Acordou assustado. Suado. Ofegante. Olhando em volta. Um barulho vindo da cozinha o acordara e o livrara daquele sonho que, não lembrava exatamente do que se tratava mas sabia que tinha sido perturbador.
O barulho continuava. Parecia alguém mexendo na geladeira.
Levantou-se e foi dirigindo-se lentamente a cozinha, descalço, pisando cuidadosamente e esgueirando-se para não ser notado por quem quer que estivesse lá.

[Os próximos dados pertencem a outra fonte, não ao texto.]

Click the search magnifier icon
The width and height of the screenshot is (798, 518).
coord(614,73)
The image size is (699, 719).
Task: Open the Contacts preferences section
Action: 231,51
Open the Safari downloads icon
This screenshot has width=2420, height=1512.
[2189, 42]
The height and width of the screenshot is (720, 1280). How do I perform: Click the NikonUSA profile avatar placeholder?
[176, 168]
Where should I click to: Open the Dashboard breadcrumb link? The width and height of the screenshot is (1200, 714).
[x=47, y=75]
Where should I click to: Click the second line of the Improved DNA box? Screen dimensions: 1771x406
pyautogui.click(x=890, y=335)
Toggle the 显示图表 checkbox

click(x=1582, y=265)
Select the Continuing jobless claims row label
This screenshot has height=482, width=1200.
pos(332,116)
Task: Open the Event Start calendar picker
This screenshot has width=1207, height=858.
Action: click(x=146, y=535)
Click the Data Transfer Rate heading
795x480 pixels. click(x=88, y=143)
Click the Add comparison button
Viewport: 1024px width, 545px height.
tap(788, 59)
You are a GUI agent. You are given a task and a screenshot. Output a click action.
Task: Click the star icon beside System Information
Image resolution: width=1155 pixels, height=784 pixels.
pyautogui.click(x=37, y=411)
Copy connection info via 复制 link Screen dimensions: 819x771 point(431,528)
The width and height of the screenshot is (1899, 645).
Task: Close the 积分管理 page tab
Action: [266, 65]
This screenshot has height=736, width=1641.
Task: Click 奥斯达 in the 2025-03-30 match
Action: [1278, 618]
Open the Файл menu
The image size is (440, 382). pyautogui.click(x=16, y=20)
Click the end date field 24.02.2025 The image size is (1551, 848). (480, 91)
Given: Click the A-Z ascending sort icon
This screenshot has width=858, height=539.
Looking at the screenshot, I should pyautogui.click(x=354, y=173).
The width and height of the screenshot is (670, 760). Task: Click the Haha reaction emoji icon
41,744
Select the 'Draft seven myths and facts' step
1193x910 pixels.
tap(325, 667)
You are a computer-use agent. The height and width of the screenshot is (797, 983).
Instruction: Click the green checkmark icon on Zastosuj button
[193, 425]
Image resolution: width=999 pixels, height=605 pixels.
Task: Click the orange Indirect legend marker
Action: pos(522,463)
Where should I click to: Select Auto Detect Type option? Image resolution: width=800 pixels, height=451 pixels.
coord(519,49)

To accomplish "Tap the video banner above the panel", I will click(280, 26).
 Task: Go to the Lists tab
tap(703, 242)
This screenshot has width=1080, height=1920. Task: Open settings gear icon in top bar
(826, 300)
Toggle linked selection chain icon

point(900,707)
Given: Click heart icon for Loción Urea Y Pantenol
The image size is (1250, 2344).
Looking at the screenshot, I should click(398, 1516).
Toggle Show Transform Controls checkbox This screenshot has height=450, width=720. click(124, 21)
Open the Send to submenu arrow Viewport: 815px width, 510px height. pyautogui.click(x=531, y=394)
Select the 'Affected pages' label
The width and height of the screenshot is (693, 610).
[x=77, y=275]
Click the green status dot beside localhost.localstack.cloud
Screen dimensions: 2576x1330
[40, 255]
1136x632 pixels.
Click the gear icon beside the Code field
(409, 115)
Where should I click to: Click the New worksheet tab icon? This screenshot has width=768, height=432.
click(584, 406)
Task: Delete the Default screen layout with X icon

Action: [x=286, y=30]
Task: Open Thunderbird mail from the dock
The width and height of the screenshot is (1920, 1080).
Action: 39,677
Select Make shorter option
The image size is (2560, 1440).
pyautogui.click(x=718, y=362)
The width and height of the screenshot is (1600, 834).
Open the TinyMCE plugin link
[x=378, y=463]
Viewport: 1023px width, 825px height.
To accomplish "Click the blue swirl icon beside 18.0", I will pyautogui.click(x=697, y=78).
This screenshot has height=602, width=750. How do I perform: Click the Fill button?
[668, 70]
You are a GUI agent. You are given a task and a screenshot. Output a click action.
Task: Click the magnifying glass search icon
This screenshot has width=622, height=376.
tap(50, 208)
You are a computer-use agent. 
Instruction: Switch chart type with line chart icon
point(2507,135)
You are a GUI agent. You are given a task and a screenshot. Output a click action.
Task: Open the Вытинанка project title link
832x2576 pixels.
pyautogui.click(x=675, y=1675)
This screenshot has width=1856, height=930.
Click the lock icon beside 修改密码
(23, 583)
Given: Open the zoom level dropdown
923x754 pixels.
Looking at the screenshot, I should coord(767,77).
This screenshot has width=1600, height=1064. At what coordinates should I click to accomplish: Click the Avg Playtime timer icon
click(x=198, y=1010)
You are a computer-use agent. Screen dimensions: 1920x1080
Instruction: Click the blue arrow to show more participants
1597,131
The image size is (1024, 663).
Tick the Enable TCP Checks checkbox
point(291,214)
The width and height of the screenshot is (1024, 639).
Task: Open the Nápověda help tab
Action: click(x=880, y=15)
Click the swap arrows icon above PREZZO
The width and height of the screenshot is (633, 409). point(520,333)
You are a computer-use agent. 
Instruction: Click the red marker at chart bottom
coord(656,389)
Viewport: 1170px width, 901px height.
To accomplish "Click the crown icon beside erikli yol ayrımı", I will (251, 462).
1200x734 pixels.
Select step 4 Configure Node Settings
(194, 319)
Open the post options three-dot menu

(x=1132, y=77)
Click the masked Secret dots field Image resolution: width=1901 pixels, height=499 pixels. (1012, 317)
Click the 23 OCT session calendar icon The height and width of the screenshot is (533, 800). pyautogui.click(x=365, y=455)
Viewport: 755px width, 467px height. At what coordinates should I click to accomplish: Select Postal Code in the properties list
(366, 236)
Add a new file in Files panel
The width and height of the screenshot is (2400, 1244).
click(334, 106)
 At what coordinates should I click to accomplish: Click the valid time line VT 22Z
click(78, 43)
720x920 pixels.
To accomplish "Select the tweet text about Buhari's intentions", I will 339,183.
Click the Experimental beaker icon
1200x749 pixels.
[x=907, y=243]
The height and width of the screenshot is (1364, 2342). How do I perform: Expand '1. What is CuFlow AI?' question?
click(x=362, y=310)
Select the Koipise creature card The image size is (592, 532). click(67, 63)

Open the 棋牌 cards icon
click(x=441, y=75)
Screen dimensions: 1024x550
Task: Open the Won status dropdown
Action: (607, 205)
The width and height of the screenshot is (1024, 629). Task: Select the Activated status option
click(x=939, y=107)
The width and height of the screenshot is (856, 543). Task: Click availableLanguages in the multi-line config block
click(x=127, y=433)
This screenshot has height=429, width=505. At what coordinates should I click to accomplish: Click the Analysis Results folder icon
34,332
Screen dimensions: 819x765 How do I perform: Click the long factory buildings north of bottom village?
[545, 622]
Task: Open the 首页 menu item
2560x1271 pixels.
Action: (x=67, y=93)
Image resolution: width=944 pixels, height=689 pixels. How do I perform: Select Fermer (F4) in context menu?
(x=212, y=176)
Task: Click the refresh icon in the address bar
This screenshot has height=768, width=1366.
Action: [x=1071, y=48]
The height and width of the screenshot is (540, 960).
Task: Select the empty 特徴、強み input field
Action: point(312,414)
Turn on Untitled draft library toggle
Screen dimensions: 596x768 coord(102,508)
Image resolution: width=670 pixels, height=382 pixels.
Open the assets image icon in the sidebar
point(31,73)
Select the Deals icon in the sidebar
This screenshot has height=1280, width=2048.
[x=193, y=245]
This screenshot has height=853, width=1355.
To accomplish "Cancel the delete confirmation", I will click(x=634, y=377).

"O Jardim das Delícias Terrestres",
Hyeronimus Bosh, séc. XV
Chegando no final do corredor virou à direita e dali já pôde avistar a porta da cozinha de onde notou então em frente à geladeira aberta, um homem de roupão cinza e pantufas mas cujo rosto não conseguia visualizar pois o estranho estava levemente inclinado olhando para dentro da geladeira. O intruso notando a aproximação de alguém voltou-se na direção da porta da cozinha e foi então que o dono a casa viu aquela cara bizarra. Uma cara de rato.  Corpo humano, mas com cara de roedor, de ratazanda de esgoto. Acuado por ter sido descoberto, o invasor, tratou de embrenhar-se geladeira adentro apressadamente. Tentou alcançar ainda o visitante antes que a porta do eletrodoméstico se fechasse mas não conseguiu em tempo. Mesmo tendo-o perdido num primeiro momento, reabriu a porta e deparou-se ali com um caminho escuro, uma passagem estreita de chão batido cercada pelos dois lados por uma extensão de mato baixo que precedia uma espécie de bosque. Colocando primeiro uma perna, depois a outra, a exemplo do visitante, ingressou pela passagem. Lá dentro seguiu pelo único caminho existente, em frente, já àquelas alturas nem pensando mais em encontrar o intruso e simplesmente andando para onde a trilha levasse. Caminhava agora olhando as árvores de galhos tortos e formas curiosas, o mato ia ficando mais alto conforme avançava e pensava se não haveria cobras naquele bosque, sentindo um pouco de medo por isso.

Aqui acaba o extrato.